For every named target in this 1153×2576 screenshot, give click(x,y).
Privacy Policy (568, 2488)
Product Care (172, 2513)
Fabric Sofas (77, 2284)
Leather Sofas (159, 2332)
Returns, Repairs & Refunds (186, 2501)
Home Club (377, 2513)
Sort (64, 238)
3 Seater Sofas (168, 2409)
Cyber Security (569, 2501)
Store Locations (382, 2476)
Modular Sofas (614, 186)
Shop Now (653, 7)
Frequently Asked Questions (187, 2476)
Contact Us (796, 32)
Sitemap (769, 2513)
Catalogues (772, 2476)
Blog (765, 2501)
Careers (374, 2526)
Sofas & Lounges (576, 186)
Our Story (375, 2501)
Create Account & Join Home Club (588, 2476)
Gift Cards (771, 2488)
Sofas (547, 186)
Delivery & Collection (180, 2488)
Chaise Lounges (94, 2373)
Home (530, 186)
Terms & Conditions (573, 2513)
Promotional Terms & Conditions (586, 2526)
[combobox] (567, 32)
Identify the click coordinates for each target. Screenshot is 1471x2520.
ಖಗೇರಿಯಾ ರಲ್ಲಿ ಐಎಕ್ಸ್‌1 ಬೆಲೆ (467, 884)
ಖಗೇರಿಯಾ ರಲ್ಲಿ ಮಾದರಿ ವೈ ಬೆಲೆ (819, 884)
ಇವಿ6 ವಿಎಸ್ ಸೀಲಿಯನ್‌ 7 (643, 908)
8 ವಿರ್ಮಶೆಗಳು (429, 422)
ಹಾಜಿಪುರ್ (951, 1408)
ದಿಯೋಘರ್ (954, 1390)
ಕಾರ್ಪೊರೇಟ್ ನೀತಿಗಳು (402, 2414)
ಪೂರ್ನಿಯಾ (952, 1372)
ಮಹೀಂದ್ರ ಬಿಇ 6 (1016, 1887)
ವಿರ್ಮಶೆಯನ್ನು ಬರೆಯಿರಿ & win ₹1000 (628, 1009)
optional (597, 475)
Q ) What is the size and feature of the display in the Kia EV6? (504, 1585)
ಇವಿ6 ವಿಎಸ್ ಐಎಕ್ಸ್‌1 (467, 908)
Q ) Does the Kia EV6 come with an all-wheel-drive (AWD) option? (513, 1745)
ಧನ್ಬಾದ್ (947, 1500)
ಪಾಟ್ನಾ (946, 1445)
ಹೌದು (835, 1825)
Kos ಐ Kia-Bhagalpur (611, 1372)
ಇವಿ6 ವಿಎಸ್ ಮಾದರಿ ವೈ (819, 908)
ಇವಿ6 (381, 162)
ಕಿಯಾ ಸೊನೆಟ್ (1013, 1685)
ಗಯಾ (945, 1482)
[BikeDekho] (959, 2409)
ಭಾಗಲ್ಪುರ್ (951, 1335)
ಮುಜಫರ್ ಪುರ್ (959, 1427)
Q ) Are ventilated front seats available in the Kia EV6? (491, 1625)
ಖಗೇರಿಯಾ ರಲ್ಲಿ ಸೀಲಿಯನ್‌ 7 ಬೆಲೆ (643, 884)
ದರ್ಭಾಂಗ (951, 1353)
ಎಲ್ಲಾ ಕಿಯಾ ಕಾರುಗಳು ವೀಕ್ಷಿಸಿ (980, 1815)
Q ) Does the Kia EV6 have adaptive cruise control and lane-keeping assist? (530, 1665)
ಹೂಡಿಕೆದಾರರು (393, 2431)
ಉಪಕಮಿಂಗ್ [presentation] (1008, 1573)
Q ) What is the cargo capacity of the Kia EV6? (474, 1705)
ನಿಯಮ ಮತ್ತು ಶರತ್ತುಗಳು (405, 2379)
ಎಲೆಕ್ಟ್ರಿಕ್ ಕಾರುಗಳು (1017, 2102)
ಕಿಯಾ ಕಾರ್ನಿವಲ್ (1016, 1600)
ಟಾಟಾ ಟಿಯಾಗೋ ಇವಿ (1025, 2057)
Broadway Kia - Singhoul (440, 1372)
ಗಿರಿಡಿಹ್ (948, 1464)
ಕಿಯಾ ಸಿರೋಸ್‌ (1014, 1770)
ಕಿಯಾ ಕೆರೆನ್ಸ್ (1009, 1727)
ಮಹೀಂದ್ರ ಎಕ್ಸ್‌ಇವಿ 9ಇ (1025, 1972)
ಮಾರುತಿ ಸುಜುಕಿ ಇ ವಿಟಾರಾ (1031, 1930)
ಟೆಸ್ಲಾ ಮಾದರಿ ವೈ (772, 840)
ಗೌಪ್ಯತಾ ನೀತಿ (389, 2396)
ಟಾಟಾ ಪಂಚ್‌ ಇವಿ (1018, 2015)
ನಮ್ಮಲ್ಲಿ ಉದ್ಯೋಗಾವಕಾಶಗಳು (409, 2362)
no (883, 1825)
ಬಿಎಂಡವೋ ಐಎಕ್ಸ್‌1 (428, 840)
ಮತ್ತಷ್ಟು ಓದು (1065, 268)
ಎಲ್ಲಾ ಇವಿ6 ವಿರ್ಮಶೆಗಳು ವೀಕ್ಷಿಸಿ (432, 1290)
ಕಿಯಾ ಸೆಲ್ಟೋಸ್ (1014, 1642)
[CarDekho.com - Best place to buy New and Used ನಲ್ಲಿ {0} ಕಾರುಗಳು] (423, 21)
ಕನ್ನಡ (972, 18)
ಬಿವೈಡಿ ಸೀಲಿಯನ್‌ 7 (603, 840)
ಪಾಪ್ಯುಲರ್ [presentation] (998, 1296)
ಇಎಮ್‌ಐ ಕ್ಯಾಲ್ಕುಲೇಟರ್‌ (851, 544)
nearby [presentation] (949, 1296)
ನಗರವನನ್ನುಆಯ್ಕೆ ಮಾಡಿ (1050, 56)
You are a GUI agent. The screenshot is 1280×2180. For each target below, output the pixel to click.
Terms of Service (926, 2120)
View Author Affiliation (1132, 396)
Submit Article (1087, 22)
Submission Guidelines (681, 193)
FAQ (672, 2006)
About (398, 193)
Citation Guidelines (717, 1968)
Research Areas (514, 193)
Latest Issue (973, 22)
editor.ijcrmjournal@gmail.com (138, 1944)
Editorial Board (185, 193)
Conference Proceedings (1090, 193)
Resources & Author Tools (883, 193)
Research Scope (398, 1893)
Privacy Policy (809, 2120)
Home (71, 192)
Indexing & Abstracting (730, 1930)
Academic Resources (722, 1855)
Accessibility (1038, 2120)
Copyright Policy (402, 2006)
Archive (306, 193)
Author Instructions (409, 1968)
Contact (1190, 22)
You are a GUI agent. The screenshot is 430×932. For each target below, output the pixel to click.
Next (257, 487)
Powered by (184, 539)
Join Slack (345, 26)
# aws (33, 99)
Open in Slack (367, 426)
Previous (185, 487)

________________________

■ **Work to complete**
From the entries above, print the lines beginning at the one with "Shop Now (653, 7)" and stopping after the one with "ಕಿಯಾ ಸೆಲ್ಟೋಸ್ (1014, 1642)", exactly as written and with nothing else.

■ **Answer area**
Shop Now (653, 7)
Frequently Asked Questions (187, 2476)
Contact Us (796, 32)
Sitemap (769, 2513)
Catalogues (772, 2476)
Blog (765, 2501)
Careers (374, 2526)
Sofas & Lounges (576, 186)
Our Story (375, 2501)
Create Account & Join Home Club (588, 2476)
Gift Cards (771, 2488)
Sofas (547, 186)
Delivery & Collection (180, 2488)
Chaise Lounges (94, 2373)
Home (530, 186)
Terms & Conditions (573, 2513)
Promotional Terms & Conditions (586, 2526)
[combobox] (567, 32)
Identify the click coordinates for each target. Screenshot is 1471x2520.
ಖಗೇರಿಯಾ ರಲ್ಲಿ ಐಎಕ್ಸ್‌1 ಬೆಲೆ (467, 884)
ಖಗೇರಿಯಾ ರಲ್ಲಿ ಮಾದರಿ ವೈ ಬೆಲೆ (819, 884)
ಇವಿ6 ವಿಎಸ್ ಸೀಲಿಯನ್‌ 7 (643, 908)
8 ವಿರ್ಮಶೆಗಳು (429, 422)
ಹಾಜಿಪುರ್ (951, 1408)
ದಿಯೋಘರ್ (954, 1390)
ಕಾರ್ಪೊರೇಟ್ ನೀತಿಗಳು (402, 2414)
ಪೂರ್ನಿಯಾ (952, 1372)
ಮಹೀಂದ್ರ ಬಿಇ 6 (1016, 1887)
ವಿರ್ಮಶೆಯನ್ನು ಬರೆಯಿರಿ & win ₹1000 (628, 1009)
optional (597, 475)
Q ) What is the size and feature of the display in the Kia EV6? (504, 1585)
ಇವಿ6 ವಿಎಸ್ ಐಎಕ್ಸ್‌1 (467, 908)
Q ) Does the Kia EV6 come with an all-wheel-drive (AWD) option? (513, 1745)
ಧನ್ಬಾದ್ (947, 1500)
ಪಾಟ್ನಾ (946, 1445)
ಹೌದು (835, 1825)
Kos ಐ Kia-Bhagalpur (611, 1372)
ಇವಿ6 ವಿಎಸ್ ಮಾದರಿ ವೈ (819, 908)
ಇವಿ6 (381, 162)
ಕಿಯಾ ಸೊನೆಟ್ (1013, 1685)
ಗಯಾ (945, 1482)
[BikeDekho] (959, 2409)
ಭಾಗಲ್ಪುರ್ (951, 1335)
ಮುಜಫರ್ ಪುರ್ (959, 1427)
Q ) Are ventilated front seats available in the Kia EV6? (491, 1625)
ಖಗೇರಿಯಾ ರಲ್ಲಿ ಸೀಲಿಯನ್‌ 7 ಬೆಲೆ (643, 884)
ದರ್ಭಾಂಗ (951, 1353)
ಎಲ್ಲಾ ಕಿಯಾ ಕಾರುಗಳು ವೀಕ್ಷಿಸಿ (980, 1815)
Q ) Does the Kia EV6 have adaptive cruise control and lane-keeping assist? (530, 1665)
ಹೂಡಿಕೆದಾರರು (393, 2431)
ಉಪಕಮಿಂಗ್ [presentation] (1008, 1573)
Q ) What is the cargo capacity of the Kia EV6? (474, 1705)
ನಿಯಮ ಮತ್ತು ಶರತ್ತುಗಳು (405, 2379)
ಎಲೆಕ್ಟ್ರಿಕ್ ಕಾರುಗಳು (1017, 2102)
ಕಿಯಾ ಕಾರ್ನಿವಲ್ (1016, 1600)
ಟಾಟಾ ಟಿಯಾಗೋ ಇವಿ (1025, 2057)
Broadway Kia - Singhoul (440, 1372)
ಗಿರಿಡಿಹ್ (948, 1464)
ಕಿಯಾ ಸಿರೋಸ್‌ (1014, 1770)
ಕಿಯಾ ಕೆರೆನ್ಸ್ (1009, 1727)
ಮಹೀಂದ್ರ ಎಕ್ಸ್‌ಇವಿ 9ಇ (1025, 1972)
ಮಾರುತಿ ಸುಜುಕಿ ಇ ವಿಟಾರಾ (1031, 1930)
ಟೆಸ್ಲಾ ಮಾದರಿ ವೈ (772, 840)
ಗೌಪ್ಯತಾ ನೀತಿ (389, 2396)
ಟಾಟಾ ಪಂಚ್‌ ಇವಿ (1018, 2015)
ನಮ್ಮಲ್ಲಿ ಉದ್ಯೋಗಾವಕಾಶಗಳು (409, 2362)
no (883, 1825)
ಬಿಎಂಡವೋ ಐಎಕ್ಸ್‌1 (428, 840)
ಮತ್ತಷ್ಟು ಓದು (1065, 268)
ಎಲ್ಲಾ ಇವಿ6 ವಿರ್ಮಶೆಗಳು ವೀಕ್ಷಿಸಿ (432, 1290)
ಕಿಯಾ ಸೆಲ್ಟೋಸ್ (1014, 1642)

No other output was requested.